▶ Work item
Please say how many lines in the records below contain the word "will", giving the number alone.

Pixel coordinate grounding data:
===============

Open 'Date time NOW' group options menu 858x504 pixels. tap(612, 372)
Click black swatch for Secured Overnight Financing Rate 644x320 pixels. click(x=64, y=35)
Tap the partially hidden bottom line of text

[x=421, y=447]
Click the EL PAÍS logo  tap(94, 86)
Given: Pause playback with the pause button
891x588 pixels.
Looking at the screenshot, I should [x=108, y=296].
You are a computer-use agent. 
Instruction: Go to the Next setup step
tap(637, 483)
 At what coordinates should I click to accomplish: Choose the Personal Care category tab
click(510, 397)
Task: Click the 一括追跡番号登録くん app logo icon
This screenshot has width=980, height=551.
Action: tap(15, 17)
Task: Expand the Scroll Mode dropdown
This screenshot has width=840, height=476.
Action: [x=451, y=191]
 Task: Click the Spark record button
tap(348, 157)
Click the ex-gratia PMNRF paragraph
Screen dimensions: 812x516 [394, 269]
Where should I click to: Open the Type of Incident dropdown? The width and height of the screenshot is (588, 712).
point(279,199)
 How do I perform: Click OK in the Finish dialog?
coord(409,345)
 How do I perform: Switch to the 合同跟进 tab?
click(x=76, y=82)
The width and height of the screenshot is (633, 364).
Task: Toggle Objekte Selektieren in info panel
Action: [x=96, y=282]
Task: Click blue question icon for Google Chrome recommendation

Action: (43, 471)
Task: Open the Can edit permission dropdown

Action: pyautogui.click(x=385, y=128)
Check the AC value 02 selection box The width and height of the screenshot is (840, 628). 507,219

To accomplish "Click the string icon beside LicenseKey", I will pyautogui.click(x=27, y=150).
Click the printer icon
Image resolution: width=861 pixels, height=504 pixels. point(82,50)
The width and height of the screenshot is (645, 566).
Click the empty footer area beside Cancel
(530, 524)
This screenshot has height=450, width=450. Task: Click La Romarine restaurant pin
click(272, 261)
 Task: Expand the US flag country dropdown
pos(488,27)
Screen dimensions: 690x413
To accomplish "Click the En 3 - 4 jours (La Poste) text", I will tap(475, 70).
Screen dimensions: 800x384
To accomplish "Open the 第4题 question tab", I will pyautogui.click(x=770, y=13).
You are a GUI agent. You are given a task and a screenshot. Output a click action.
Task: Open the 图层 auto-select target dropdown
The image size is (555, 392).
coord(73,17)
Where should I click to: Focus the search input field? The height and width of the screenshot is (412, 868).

===============

▶ Expected output
3